**What is asked**
Copy out the lines of the recorded data from the line containing "Click the France flag icon" through the end of the records, both ends included.

**Recorded data**
[Begin]
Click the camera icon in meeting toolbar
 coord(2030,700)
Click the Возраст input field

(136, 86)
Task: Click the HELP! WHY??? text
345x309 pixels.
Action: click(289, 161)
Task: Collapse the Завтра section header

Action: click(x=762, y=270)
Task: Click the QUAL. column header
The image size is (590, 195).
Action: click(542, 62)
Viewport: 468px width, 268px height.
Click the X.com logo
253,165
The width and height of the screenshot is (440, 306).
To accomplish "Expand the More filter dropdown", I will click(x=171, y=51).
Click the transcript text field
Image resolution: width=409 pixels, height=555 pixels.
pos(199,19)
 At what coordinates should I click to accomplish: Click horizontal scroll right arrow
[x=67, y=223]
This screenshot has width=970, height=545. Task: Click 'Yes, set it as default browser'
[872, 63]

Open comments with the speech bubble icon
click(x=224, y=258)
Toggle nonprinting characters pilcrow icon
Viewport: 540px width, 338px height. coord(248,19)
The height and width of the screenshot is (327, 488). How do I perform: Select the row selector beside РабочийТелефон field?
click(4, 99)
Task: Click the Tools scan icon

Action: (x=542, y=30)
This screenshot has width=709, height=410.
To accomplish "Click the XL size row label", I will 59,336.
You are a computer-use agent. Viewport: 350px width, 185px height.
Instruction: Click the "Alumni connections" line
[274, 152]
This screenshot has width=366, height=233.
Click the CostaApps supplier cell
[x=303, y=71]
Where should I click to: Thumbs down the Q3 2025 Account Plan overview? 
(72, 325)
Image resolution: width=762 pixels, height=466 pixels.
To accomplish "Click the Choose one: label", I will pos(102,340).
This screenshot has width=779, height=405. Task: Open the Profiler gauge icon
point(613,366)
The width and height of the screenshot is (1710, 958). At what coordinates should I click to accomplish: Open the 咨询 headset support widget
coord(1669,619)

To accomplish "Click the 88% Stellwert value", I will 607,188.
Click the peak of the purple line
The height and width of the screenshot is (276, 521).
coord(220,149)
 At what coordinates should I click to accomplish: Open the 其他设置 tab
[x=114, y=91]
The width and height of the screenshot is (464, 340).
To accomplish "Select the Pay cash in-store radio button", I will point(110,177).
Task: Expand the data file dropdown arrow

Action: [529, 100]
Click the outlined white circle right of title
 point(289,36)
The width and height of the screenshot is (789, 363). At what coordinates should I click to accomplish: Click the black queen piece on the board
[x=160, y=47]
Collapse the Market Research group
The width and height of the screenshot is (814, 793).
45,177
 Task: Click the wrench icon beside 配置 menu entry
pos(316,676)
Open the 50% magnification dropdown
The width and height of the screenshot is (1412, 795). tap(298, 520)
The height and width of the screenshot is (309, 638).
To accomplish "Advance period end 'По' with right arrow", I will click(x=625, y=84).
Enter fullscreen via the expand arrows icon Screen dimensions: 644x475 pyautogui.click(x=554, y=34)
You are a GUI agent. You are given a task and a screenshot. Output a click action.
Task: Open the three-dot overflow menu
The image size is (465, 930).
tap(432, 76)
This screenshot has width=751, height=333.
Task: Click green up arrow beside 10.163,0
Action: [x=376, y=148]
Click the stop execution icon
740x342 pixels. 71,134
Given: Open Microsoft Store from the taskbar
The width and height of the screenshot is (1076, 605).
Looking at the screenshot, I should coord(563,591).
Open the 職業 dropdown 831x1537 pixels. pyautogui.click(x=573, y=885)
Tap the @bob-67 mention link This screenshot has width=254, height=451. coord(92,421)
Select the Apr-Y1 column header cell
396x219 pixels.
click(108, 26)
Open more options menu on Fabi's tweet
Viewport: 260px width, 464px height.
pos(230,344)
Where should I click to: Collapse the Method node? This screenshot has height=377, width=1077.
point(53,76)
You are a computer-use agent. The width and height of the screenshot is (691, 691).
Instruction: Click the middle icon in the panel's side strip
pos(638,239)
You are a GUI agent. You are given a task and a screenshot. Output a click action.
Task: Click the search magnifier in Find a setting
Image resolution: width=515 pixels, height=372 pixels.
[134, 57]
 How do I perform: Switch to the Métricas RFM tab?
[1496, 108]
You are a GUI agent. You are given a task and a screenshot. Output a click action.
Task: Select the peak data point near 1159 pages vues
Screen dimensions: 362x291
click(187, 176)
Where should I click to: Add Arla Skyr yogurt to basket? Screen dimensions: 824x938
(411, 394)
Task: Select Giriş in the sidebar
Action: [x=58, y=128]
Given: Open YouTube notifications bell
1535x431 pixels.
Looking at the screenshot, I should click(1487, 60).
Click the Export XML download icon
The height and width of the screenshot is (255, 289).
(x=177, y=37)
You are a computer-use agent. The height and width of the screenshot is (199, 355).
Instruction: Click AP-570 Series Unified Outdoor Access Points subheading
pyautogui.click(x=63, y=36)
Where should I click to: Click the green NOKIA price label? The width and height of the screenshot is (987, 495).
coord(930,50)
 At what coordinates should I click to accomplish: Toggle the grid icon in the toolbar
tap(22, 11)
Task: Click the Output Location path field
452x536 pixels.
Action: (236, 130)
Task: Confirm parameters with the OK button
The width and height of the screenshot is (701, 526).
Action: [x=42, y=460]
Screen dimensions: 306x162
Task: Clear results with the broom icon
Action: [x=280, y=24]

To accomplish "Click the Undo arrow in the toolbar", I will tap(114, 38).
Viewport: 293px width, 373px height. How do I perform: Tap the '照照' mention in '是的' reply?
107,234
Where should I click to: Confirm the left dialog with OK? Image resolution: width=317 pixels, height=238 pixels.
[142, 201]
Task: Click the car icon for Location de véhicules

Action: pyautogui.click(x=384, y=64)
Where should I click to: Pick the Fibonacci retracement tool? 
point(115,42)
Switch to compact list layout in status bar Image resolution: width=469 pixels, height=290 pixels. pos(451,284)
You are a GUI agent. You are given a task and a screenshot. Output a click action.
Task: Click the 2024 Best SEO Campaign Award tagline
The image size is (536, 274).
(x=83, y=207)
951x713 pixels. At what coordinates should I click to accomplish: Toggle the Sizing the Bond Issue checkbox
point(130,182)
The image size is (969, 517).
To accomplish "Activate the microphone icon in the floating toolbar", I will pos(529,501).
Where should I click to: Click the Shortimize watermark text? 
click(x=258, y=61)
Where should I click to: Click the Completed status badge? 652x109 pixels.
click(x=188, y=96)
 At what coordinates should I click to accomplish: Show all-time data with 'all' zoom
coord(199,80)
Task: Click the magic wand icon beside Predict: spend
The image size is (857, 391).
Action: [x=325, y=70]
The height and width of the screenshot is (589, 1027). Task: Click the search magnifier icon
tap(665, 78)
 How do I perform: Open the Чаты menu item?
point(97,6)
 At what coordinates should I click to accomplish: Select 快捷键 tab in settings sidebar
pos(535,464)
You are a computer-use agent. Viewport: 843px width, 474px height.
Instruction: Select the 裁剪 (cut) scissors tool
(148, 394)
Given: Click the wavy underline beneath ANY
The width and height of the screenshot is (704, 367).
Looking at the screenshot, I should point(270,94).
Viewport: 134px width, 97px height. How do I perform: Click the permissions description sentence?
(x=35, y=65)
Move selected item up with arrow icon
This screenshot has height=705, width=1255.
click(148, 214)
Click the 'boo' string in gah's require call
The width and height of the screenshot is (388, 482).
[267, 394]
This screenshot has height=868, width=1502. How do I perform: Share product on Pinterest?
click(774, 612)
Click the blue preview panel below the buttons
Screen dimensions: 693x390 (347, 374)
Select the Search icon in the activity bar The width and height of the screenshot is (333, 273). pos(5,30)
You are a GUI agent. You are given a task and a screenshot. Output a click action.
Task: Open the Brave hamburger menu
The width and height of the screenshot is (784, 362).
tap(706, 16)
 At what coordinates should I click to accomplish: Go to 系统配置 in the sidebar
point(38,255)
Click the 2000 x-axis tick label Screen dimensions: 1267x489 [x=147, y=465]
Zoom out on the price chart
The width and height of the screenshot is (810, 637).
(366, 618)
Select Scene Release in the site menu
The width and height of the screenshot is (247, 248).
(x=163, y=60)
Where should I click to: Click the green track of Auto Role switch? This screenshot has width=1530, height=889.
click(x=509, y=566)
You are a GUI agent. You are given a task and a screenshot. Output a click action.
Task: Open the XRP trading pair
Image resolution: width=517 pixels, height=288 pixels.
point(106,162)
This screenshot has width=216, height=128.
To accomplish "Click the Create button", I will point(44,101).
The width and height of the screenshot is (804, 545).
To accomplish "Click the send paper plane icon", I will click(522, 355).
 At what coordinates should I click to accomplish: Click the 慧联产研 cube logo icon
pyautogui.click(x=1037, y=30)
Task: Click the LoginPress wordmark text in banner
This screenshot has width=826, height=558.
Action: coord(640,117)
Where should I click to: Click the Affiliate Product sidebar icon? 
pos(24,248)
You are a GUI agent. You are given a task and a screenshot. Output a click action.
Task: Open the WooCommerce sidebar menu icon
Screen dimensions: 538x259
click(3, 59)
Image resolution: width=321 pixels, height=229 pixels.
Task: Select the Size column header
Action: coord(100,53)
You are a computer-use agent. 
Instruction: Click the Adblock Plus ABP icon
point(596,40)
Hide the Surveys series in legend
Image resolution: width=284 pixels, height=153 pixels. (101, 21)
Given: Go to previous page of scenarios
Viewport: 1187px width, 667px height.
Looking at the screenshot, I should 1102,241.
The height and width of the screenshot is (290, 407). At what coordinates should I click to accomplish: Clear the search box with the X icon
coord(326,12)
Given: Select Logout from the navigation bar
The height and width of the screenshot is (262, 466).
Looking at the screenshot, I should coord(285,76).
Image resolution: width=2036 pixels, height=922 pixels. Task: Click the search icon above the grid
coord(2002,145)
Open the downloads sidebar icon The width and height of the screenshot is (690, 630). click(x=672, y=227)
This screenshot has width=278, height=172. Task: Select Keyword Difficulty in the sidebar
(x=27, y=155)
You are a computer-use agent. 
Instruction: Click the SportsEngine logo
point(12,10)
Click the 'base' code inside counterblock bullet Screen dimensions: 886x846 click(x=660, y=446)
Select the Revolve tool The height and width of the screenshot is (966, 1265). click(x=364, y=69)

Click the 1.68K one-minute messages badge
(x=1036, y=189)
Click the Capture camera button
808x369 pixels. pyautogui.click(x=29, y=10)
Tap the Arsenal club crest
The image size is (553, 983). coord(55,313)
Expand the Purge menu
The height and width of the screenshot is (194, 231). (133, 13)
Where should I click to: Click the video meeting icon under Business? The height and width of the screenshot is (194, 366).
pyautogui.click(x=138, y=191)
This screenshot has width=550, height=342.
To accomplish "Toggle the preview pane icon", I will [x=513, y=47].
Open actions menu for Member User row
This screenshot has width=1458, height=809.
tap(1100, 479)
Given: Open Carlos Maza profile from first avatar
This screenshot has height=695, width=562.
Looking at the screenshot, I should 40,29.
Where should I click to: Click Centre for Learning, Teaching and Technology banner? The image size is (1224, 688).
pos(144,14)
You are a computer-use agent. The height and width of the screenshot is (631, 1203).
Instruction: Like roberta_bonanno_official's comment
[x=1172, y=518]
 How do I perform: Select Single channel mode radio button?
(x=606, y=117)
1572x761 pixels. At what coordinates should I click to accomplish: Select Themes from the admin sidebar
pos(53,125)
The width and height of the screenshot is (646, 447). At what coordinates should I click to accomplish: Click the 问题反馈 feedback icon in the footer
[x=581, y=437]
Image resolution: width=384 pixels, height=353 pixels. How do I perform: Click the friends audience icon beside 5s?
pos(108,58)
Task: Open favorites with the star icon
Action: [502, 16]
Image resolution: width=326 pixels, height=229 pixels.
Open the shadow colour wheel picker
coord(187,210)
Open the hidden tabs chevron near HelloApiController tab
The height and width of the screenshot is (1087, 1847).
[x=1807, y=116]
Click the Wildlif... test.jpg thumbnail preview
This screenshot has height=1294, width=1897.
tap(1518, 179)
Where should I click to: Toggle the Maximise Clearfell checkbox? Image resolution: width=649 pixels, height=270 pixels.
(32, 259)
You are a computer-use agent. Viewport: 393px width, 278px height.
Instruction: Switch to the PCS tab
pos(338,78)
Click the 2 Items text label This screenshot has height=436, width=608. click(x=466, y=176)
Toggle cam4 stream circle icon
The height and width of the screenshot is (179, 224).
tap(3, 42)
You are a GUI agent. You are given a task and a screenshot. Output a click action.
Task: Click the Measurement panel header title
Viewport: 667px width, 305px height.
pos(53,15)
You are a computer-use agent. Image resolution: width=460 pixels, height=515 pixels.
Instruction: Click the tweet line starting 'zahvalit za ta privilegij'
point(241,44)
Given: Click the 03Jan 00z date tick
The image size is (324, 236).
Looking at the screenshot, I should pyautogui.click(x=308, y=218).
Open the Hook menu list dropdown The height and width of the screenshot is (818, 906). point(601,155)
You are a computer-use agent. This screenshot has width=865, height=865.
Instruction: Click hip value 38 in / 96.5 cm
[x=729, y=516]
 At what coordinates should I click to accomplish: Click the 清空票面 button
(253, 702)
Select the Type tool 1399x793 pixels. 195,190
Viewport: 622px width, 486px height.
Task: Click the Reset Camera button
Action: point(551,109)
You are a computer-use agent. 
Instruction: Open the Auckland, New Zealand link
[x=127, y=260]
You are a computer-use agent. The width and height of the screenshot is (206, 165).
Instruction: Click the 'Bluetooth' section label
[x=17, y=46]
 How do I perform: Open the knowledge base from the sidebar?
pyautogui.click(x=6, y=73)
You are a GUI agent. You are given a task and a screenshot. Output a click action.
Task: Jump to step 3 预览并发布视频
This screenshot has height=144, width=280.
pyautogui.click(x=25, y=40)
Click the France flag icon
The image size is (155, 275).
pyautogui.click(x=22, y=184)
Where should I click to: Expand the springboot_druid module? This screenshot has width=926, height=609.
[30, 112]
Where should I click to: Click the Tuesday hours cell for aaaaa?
[End]
**Solution to the problem**
Click the France flag icon
The image size is (155, 275).
pyautogui.click(x=22, y=184)
Where should I click to: Expand the springboot_druid module? This screenshot has width=926, height=609.
[30, 112]
Where should I click to: Click the Tuesday hours cell for aaaaa?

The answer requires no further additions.